The 164-page report from the nonpartisan Correctional Institution Inspection Committee found that inmate-on-inmate assaults increased nearly 113 percent and inmate-on-staff assaults increased nearly 74 percent from 2010 to 2012. The report noted those spikes accompanied double bunking and an increase in violent offenders at the prison to deal with statewide crowding.

Since September, 2012, three inmates have been killed at TCI. The most recent prisoner death — James Ray Oglesby — occurred on Aug. 21, three days after the 32-year-old prisoner was beaten by at least two other inmates with metal baseball bats in the recreation yard.

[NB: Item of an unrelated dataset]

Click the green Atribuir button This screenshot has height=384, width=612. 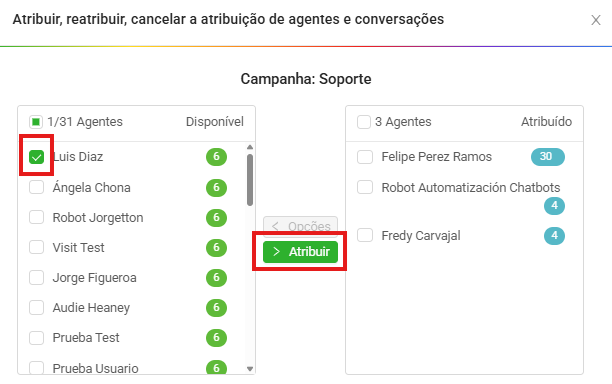click(x=300, y=252)
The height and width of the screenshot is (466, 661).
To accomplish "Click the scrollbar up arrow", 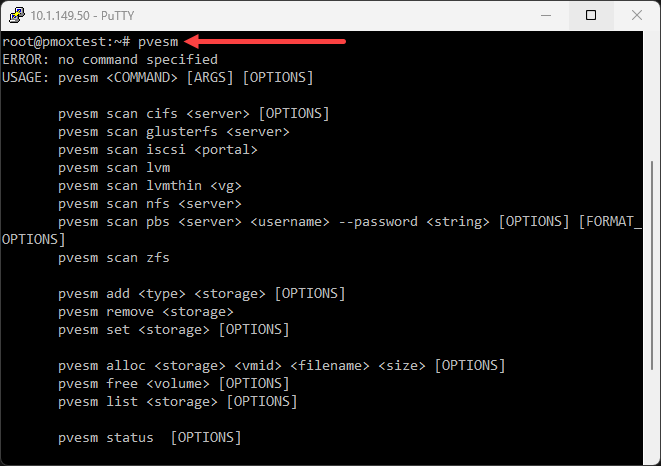I will (x=651, y=40).
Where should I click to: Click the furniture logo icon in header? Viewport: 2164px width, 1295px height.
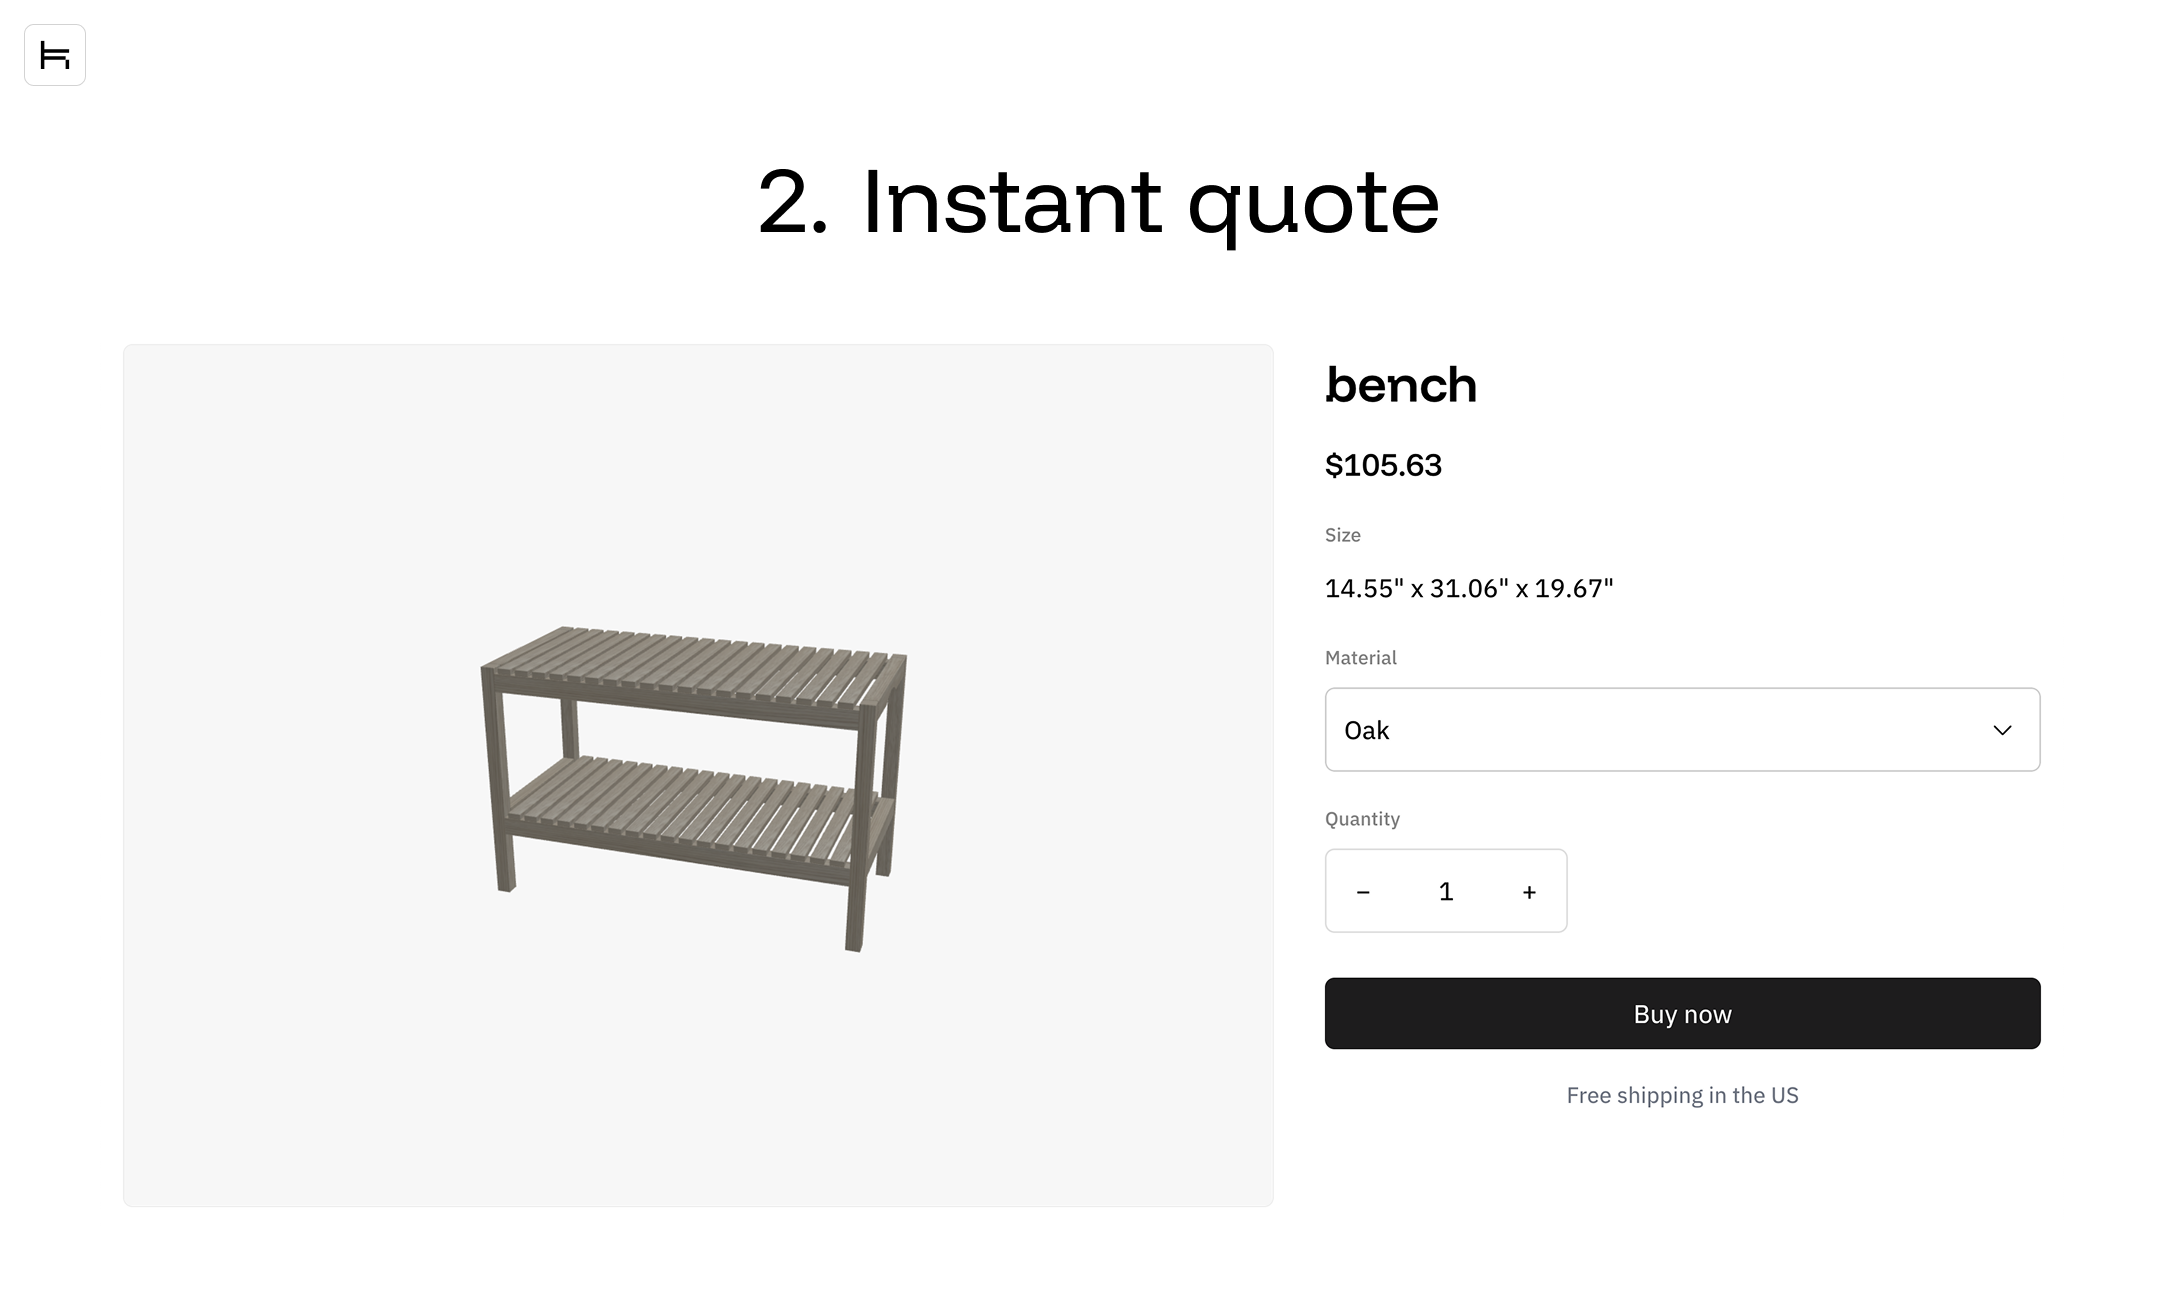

The population of the Toledo prison is 1,270, down from more than 1,600 in late 2011, said DRC spokesman JoEllen Smith. But the prison was designed to hold about 900 inmates. Most of the inmates — about 1,000 — are double bunked.

Toledo is a designated control prison, designed to house high-security inmates, Ms. Smith said. There are now 216 of them at TCI, though Ms. Smith said none of the high-security inmates are double bunked.

Still, crowding and double-bunking are aggravating tension and violence. Higher-security prisoners from other prisons arrived soon after the prison opened in 2000, but each inmate had his own cell. In 2011, the prison began adding hundreds of inmates, including higher-security prisoners, and started to put two inmates in a cell. Double bunking was followed by spikes in assaults. The Correctional Institution Inspection Committee warned more than two years ago that crowding could lead to more violence — hardly rocket science.

With roughly 50,000 prisoners, the Ohio prison system is about 30 percent over capacity, though violent infractions statewide actually decreased last year. Inmate-to-staff ratios are only slightly better than they were in 1993, when a siege at Lucasville left nine inmates and a correction officer dead.

With 28 prisons, Ohio must increase efforts, including sentencing reforms and re-entry programs, to reduce a prison population that’s far too high. But the Toledo prison faces an immediate problem with violence that the department must fix.

DRC has taken steps to reduce violence, including adding staff and increasing video surveillance, but also it will likely need to bolster program resources, set reasonable limits on capacity, move to reduce or end double bunking, and determine whether it is classifying prisoners properly.

Lawmakers must ensure that independent inspections and monitoring continue. Toledo Correctional Institution must become safe again for inmates and staff.